Veel bedrijven gebruiken het om werknemers op afstand toegang te geven tot hun mailboxen en agenda’s, zonder dat ze daarvoor een speciale client hoeven te installeren. Er zijn verschillende methoden om Outlook op het web te implementeren, waaronder het gebruik van Exchange Server op de site, wat cybercriminelen aantrekt. In theorie geeft het verkrijgen van controle over deze app hen toegang tot alle bedrijfscorrespondentie, samen met eindeloze mogelijkheden om hun aanval op de infrastructuur uit te breiden en extra BEC-campagnes te lanceren.
Hoe OWOWA werkt
OWOWA laadt op gecompromitteerde IIS-webservers als een module voor alle compatibele apps, maar zijn doel is het onderscheppen van in OWA ingevoerde inloggegevens. De malware controleert verzoeken en antwoorden op de inlogpagina van Outlook op het web, en als het ziet dat een gebruiker gegevens heeft ingevoerd en een authenticatietoken als antwoord heeft ontvangen, schrijft het de gebruikersnaam en het wachtwoord naar een bestand (in versleutelde vorm).
Bovendien stelt OWOWA aanvallers in staat de functionaliteit ervan rechtstreeks te controleren via hetzelfde authenticatieformulier. Door bepaalde commando’s in te voeren in de velden voor de gebruikersnaam en het wachtwoord, kan een aanvaller de geoogste informatie ophalen, het logbestand wissen of willekeurige commando’s uitvoeren op de gecompromitteerde server via PowerShell.
Voor een gedetailleerdere technische beschrijving van de module met de indicators of compromise, kunt u terecht bij de post van Securelist.
Wie zijn de slachtoffers van OWOWA-aanvallen?
Onze deskundigen hebben aanvallen op basis van OWOWA op servers in verschillende Aziatische landen ontdekt: Maleisië, Mongolië, Indonesië en de Filippijnen. Onze experts hebben echter reden om aan te nemen dat de cybercriminelen ook geïnteresseerd zijn in organisaties in Europa.

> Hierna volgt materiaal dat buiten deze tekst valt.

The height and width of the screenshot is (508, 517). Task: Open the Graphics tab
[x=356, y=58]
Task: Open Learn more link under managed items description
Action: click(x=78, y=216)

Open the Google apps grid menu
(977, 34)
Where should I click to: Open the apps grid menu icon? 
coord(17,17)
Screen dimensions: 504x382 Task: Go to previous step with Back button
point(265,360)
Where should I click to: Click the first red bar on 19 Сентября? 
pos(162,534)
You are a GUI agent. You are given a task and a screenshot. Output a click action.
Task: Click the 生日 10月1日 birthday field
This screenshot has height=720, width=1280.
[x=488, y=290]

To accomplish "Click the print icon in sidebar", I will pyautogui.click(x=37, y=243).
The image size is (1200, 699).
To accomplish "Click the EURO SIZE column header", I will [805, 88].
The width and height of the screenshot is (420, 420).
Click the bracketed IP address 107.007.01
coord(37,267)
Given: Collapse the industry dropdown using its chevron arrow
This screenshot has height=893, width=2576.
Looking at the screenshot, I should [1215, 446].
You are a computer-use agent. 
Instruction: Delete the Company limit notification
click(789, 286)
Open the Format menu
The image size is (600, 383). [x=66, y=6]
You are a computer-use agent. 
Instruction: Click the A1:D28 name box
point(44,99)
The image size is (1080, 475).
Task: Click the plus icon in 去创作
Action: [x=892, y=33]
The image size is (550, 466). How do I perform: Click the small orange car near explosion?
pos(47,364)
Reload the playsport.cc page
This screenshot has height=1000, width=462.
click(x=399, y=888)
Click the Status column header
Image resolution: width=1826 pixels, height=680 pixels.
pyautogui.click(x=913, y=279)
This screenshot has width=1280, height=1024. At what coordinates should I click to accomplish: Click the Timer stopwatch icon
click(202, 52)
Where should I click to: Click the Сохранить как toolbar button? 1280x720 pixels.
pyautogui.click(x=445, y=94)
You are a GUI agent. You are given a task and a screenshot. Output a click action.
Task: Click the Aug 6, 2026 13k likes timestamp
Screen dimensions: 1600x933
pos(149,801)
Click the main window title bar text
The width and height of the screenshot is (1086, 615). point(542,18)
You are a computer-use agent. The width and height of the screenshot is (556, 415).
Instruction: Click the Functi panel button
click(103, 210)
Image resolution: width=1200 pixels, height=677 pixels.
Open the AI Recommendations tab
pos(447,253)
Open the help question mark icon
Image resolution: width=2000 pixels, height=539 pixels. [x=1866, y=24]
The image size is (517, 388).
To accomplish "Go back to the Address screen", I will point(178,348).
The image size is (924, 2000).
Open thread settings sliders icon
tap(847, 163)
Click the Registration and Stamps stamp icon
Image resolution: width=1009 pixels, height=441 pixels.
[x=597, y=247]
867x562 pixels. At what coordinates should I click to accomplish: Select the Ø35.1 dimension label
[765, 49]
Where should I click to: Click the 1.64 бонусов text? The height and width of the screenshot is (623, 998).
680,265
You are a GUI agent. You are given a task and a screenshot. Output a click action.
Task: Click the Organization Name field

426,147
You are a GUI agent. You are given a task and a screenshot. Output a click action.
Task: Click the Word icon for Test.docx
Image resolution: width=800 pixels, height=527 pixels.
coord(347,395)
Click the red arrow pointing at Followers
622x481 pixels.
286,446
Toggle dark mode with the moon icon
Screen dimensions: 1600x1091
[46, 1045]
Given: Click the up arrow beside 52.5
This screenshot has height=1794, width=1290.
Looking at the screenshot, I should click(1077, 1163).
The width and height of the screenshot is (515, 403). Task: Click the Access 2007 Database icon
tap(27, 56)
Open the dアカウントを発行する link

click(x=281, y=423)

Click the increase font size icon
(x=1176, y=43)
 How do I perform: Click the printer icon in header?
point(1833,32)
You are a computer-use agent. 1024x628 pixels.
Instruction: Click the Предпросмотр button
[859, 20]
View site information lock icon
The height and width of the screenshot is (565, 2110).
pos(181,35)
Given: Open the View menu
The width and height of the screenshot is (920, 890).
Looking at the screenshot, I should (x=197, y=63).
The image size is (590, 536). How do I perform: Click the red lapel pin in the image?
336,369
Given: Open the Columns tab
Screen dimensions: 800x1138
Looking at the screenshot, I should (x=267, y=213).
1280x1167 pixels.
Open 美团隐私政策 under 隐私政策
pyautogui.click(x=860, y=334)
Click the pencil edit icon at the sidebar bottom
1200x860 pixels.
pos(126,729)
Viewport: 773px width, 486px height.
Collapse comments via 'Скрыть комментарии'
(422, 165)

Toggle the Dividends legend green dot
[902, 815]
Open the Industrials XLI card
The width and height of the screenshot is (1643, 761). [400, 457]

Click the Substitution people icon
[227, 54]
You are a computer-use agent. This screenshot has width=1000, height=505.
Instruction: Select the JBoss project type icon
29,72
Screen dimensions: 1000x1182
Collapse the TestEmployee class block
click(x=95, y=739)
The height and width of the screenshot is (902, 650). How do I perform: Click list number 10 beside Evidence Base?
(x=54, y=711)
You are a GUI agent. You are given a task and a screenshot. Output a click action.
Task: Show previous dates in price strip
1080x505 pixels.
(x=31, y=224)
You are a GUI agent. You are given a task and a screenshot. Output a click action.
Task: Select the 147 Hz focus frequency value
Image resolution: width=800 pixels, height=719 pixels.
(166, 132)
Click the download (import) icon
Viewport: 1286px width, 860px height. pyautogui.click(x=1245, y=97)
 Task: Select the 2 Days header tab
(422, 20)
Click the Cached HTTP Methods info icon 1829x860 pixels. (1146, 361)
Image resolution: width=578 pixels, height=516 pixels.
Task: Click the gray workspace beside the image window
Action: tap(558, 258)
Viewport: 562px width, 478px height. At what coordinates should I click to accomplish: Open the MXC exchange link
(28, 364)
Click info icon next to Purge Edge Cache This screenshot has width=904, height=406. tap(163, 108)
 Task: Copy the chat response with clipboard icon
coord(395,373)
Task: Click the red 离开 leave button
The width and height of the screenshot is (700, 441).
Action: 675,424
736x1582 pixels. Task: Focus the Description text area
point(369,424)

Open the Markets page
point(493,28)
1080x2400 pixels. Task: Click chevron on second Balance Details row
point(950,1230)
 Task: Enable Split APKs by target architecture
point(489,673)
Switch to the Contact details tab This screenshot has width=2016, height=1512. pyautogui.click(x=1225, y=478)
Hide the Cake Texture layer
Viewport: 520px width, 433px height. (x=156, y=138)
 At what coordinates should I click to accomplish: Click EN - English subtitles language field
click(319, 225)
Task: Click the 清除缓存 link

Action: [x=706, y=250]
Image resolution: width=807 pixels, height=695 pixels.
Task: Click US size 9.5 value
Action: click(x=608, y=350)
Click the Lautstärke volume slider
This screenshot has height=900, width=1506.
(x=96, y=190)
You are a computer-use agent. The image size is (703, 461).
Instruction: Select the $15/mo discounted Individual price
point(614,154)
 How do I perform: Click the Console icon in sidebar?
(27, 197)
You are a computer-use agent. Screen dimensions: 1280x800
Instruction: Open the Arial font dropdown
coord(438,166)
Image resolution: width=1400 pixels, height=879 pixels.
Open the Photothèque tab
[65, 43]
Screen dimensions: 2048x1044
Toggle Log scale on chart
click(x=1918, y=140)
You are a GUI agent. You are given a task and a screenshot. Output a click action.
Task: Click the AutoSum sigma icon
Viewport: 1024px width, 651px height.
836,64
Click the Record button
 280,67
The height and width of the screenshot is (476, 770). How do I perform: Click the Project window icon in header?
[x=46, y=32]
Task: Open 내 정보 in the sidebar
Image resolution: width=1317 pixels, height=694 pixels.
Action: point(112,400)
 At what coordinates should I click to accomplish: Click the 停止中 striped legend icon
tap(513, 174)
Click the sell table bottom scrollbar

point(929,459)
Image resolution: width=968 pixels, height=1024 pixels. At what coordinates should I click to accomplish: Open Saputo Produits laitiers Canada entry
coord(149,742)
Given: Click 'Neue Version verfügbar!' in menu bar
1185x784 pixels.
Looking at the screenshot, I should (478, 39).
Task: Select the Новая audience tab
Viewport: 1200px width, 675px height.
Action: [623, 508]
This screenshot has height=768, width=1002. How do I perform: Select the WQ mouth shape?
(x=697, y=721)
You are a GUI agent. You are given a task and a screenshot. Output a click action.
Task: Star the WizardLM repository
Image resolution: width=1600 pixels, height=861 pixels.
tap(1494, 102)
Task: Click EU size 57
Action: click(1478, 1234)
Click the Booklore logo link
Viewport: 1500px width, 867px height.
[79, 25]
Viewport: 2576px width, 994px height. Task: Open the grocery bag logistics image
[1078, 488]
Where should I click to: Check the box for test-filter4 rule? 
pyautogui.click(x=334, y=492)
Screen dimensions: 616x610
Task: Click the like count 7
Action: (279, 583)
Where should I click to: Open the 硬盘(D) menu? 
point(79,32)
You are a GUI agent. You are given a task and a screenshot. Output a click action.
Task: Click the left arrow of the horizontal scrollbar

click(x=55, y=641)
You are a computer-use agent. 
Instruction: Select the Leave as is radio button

De meeste doelwitten waren overheidsinstanties, en ten minste één was een vervoersbedrijf (ook in handen van de staat).
Hoe u zich tegen OWOWA beschermt
U kunt het commando appcmd.exe gebruiken – of het gewone IIS-configuratieprogramma – om de schadelijke OWOWA-module (of een andere IIS-module van een derde partij) op de IIS-webserver te detecteren. Houd er echter ook rekening mee dat elke met het internet verbonden server bescherming nodig heeft.